Space Savers:
Bend, Twist and Crunch Your Audio Files for the Web
by Neil Leonard
www.neilleonard.com
published in Electronic Musician, July 1998
Now that so many people are connected via the Web it is easier to exchange
music than ever before. All one has to do is point their browser to a Web
page with posted music files, click on a file name and download the music.
Right? Actually, in many respects the Web has increased the complexities
of distribution. When you buy a CD or standard audio cassette there is no
question that it will play on your home system.
Instant playback is not guaranteed when dealing with audio files that you
download from the Internet. Web distribution is more complex than CD or
cassette distribution partly due to the limitations of available bandwidth.
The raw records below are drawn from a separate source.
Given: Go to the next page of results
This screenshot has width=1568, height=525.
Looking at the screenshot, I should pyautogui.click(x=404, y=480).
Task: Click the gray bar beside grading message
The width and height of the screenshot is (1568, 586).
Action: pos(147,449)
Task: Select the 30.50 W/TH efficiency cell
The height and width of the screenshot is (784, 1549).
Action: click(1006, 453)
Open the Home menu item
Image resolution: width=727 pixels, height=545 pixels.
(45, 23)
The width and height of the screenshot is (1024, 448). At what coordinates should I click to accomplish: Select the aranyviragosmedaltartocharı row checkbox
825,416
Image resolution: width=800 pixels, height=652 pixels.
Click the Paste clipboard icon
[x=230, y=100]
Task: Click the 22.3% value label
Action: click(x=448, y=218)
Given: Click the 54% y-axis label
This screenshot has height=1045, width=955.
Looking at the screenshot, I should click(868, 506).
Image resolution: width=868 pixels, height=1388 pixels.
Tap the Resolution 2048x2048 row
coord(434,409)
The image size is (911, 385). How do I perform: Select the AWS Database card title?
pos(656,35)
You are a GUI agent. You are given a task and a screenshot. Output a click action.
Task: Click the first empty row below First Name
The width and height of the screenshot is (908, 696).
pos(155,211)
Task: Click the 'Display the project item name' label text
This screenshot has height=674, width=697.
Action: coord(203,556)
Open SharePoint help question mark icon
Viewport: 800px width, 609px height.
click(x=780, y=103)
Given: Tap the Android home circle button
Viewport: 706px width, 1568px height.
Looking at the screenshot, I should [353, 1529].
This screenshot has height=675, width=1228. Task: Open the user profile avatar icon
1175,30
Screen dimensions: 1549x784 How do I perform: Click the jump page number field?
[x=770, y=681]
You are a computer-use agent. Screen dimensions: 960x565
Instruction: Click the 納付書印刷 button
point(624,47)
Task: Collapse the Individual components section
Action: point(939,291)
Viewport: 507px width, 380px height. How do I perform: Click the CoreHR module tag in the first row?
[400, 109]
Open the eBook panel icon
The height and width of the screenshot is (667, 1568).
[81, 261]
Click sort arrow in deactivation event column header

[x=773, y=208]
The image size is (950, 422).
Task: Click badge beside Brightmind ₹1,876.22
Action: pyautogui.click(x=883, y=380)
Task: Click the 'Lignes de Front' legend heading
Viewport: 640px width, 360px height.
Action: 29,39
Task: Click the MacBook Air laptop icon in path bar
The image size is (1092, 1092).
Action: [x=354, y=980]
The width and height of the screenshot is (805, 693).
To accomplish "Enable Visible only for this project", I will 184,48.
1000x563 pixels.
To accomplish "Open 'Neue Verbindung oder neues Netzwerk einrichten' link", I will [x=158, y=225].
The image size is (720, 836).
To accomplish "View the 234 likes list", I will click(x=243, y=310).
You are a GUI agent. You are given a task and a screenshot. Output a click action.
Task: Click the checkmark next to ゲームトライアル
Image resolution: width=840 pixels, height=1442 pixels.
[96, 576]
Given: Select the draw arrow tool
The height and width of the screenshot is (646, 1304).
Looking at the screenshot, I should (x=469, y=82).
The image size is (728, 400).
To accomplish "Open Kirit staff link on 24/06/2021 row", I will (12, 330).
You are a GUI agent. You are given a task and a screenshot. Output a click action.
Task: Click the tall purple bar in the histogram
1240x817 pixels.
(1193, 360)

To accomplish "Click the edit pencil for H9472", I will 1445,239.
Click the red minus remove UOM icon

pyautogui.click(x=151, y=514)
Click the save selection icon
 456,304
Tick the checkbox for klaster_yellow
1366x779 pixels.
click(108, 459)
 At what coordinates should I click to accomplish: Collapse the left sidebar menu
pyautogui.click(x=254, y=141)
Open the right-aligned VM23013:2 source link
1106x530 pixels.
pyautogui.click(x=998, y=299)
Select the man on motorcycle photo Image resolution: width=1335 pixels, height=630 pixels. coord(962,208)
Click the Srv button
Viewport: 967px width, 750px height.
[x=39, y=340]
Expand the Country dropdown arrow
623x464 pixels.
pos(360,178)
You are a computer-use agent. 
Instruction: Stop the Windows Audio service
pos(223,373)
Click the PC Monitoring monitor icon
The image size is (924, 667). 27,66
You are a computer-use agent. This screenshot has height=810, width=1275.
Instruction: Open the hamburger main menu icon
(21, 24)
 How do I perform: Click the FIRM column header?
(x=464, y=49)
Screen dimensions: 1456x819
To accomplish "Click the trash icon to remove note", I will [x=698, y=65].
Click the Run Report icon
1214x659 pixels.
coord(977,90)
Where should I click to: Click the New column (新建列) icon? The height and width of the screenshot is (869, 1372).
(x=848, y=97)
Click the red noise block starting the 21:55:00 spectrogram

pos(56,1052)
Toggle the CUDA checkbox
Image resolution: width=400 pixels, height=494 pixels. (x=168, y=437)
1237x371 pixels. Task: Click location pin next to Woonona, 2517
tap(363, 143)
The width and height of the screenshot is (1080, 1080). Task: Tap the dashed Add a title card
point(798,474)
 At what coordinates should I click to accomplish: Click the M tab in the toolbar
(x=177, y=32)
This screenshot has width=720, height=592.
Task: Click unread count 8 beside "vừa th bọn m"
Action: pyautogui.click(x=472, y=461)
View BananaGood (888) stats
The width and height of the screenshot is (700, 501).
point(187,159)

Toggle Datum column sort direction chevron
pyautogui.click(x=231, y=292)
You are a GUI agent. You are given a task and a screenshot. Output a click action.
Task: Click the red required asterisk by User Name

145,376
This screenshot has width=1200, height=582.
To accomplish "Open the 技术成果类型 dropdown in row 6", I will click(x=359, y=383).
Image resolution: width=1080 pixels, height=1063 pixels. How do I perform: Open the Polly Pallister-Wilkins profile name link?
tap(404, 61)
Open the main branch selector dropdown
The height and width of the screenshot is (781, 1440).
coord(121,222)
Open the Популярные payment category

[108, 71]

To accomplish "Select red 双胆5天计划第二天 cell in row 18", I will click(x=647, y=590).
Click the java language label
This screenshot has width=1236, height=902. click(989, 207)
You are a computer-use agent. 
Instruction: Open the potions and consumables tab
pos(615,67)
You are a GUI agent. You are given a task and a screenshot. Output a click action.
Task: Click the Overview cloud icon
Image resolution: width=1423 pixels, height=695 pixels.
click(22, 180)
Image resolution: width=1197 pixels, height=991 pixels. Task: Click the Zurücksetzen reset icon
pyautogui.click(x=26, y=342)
A person using a dedicated T1 line can transfer up to 128 Kbps (thousand
bits per second), which is fast enough to download a CD quality audio file
in real-time. However, a vast number of people accessing the Internet still
use 28.8 Kbps or even 14.4 Kbps modems. If you try to download one minute
of CD quality audio using one of these modems you might find yourself waiting
for over an hour.
In order to expedite transfer rates and reduce the amount of disk space
occupied by digital audio files, several approaches to encoding audio data
have evolved. You will find yourself using these technologies when you download
audio clips, tune in to a Web radio station, play a digital video, or listen
to audio streaming from a musician or record companies Web site. Even when
you are not on-line you might use an audio compression algorithm simply
to save disk space.
The piece of software that makes all this possible is called a codec, which
stands for compressor/decompressor. Its worth pointing out that a codec
is unlike a software based dynamic range compressor. Here the goal is to
reduce the number of bits that are required to represent the waveform.
The majority of codecs that we will look at here are lossy, meaning that
once the audio signal has been encoded, there is no guarantee that decompressing
it will produce an exact replica of the original data. You might ask, 'How
can we just throw away parts of the signal?' To answer that question lets
look at how a type of codec called a waveform coder works.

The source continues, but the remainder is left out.